Agnieszka Radwanska vs. Kurumi Nara

Aga won their only meeting, in Cincy last year, 6-2, 6-2, but Nara is ranked No. 39, not too far out of the seedings. Even if the match isn’t competitive, it will be worth watching to see what effect, if any, Radwanska’s new coach, Martina Navratilova, has had on her game. Martina has long shown her tactical savvy in the commentator’s booth; we’ll see how it translates from the player’s box. Winner: Radwanska

Gael Monfils vs. Lucas Pouille

La Monf returns to his home away from home: Margaret Court Arena in the evening. The loose atmosphere over there inspires his showman's side, so much so that he might throw the first two sets just so he can make it interesting later.

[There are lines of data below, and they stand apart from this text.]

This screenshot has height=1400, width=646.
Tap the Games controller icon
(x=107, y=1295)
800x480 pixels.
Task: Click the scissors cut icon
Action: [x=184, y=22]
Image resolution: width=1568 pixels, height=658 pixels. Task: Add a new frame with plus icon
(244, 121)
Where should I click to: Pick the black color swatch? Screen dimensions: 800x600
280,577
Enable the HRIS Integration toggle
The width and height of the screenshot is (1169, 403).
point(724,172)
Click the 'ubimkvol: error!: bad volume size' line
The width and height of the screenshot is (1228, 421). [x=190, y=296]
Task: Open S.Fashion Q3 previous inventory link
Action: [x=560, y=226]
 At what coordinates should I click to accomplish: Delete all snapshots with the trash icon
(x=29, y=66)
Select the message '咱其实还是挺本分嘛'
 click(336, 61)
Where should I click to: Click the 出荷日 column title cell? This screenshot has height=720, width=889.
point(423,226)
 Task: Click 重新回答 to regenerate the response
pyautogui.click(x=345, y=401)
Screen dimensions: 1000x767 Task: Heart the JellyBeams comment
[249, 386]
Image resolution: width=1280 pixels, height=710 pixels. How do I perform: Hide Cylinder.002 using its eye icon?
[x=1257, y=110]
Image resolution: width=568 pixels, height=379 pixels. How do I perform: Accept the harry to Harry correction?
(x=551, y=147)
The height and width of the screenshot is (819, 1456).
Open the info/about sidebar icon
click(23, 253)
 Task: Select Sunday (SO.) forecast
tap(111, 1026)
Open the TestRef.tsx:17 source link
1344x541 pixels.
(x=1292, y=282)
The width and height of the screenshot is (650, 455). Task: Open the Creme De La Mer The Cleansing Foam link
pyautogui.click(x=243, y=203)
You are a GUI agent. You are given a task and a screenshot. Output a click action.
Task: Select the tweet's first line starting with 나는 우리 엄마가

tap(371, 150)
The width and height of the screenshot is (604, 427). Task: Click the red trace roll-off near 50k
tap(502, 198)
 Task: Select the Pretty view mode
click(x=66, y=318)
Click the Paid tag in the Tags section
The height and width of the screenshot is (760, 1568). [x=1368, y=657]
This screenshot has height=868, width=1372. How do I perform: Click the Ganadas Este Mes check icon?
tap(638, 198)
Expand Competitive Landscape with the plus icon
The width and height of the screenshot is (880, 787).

But Monfils might not want to mess around too much against his fellow Frenchman. Pouille, ranked No. 117, came out of the qualifiers to reach the semis in Auckland last week. At 20, he may be destined for better runs than that in the near future. Winner: Monfils

Honorable Mentions:

Elina Svitolina va. Yulia Putintseva. There will be screams. There may be blood.

Madison Keys vs. Lesia Tsurenko: Like Aga with Martina, Keys will make her debut with new coach Lindsay Davenport.